Thursday, 4 July 2019 at 3.00pm

ROUGH MUSIC

by Hannah Morley. Directed by Melissa Dunne.

Vi lives in a mobile library parked on the hill beyond the ring-road of a northern market town. Apart from her young employee Isaac, the only person who visits is an eleven year old girl, come to hear Vi's extraordinary tales. Just the three of them is how Vi likes it. But when she wakes up to see a man hanging from the hornbeam tree outside, Vi struggles to keep her past hidden between the books. In a town where public shaming has become the norm, the library becomes a refuge.
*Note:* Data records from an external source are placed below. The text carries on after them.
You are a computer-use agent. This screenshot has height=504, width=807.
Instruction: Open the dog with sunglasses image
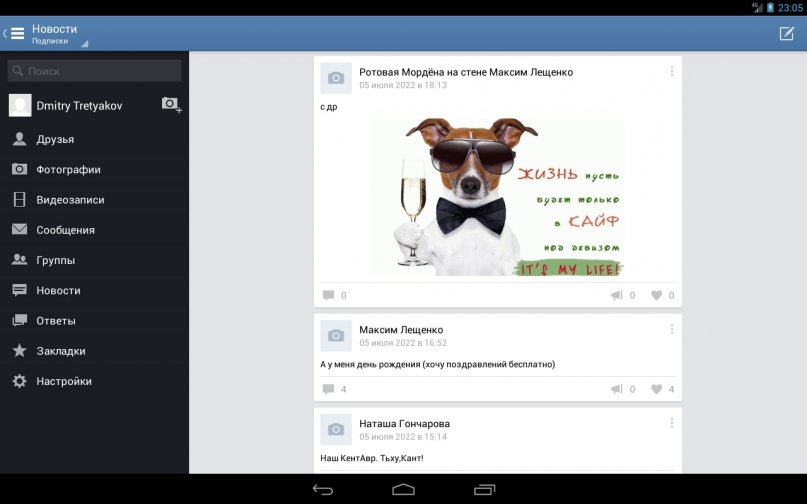tap(498, 197)
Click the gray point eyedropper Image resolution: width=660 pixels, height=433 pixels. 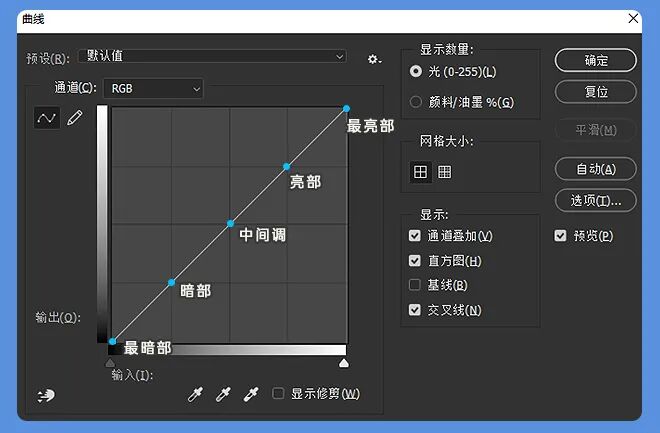click(223, 394)
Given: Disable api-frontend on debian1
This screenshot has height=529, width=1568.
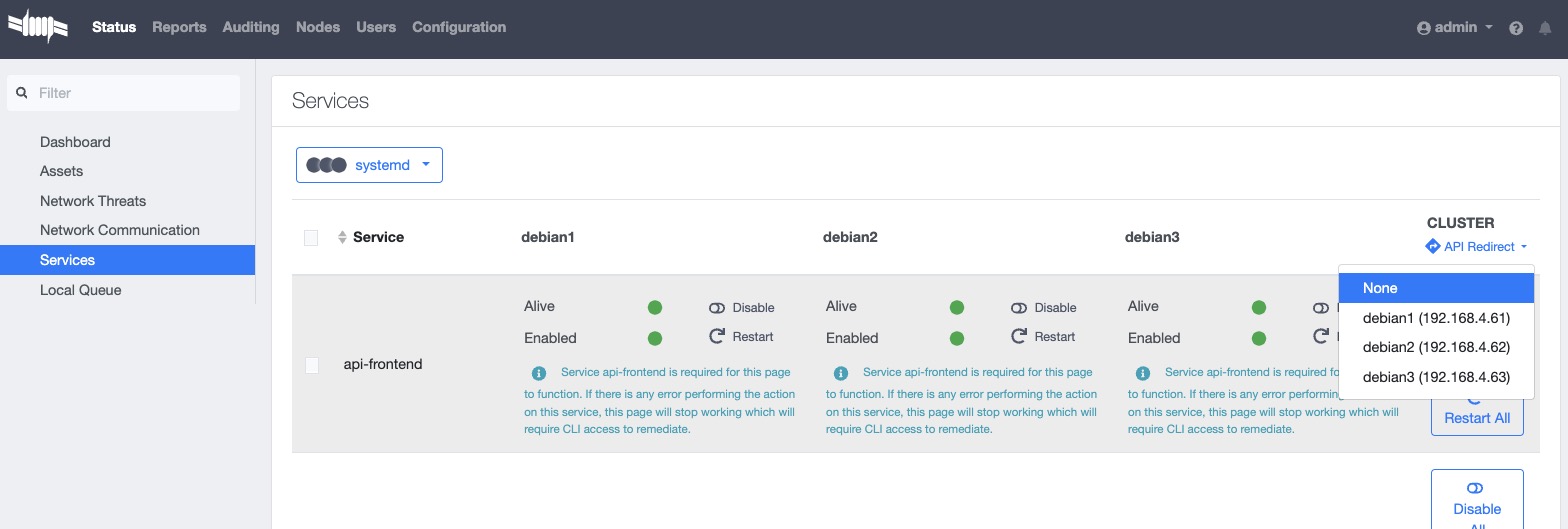Looking at the screenshot, I should pyautogui.click(x=742, y=307).
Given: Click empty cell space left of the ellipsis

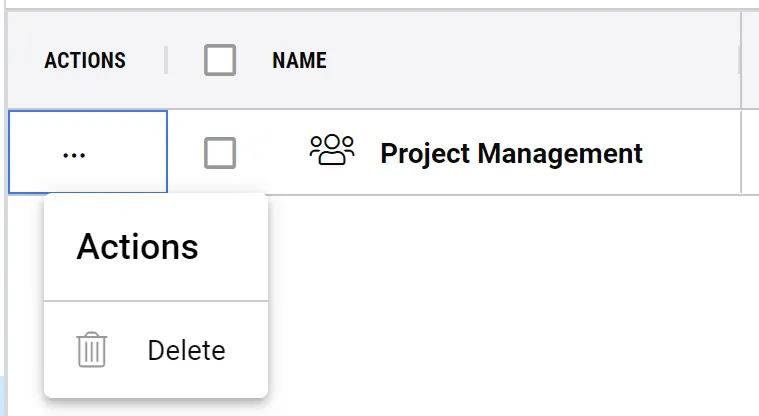Looking at the screenshot, I should tap(30, 155).
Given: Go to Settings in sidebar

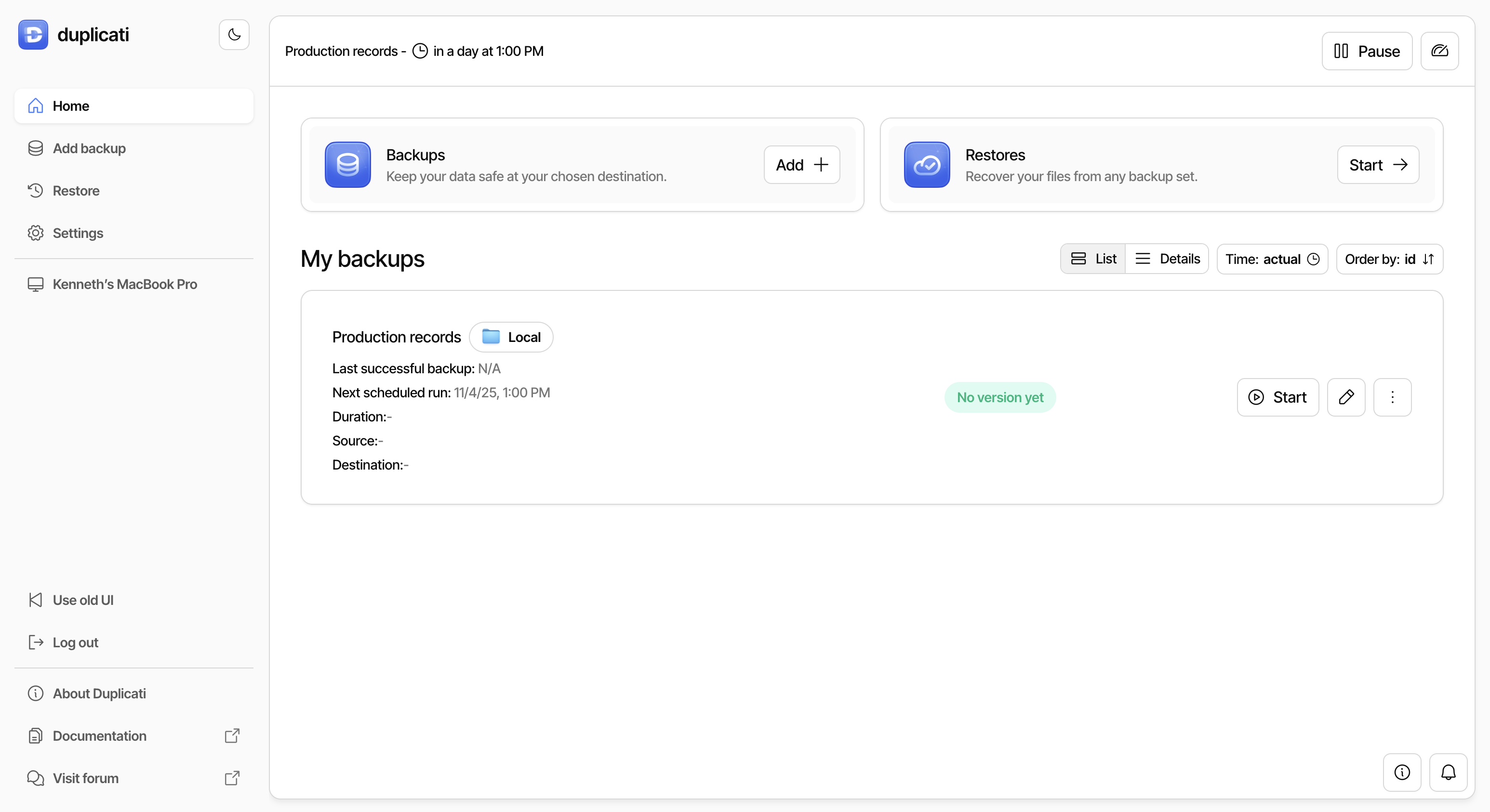Looking at the screenshot, I should pyautogui.click(x=78, y=233).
But as the water levels rise and the town descends, it's harder to see who's worthy of saving.

Rough Music explores the power of shame and the stories that we tell about each other.

Playwright Hannah Morley is currently Channel 4 Playwright in Residence at the Finborough Theatre where her first play Petrichor, written as part of the Writer's Lab course at Soho Theatre, won the Radius Playwriting Award, and was performed as part of Vibrant 2018 - A Festival of Finborough Playwrights. Born in Doncaster, Hannah trained as an actor at Guildford School of Acting.

Director Melissa Dunne returns to the Finborough Theatre where she directed Just to Get Married, named in The Observer's 'Best Theatre Of 2017' list, and Sarah Daniels' Masterpieces. She also directed Hannah Morley's first play Petrichor in last year's Vibrant.

She is Artistic Director of Papercut Theatre. Theatre includes Lola and Dangerous Lenses (Vault Festival 2019). She founded and continues to creatively manage the acclaimed XY Playwriting Festival which has been produced at Hackney Showroom, Latitude Festival, Pleasance Edinburgh and Theatre503. She has worked for the Literary Departments of the National Theatre, Bush Theatre, the Verity Bargate Award and Soho Theatre. She is Visiting Lecturer at the Royal Central School of Speech and Drama.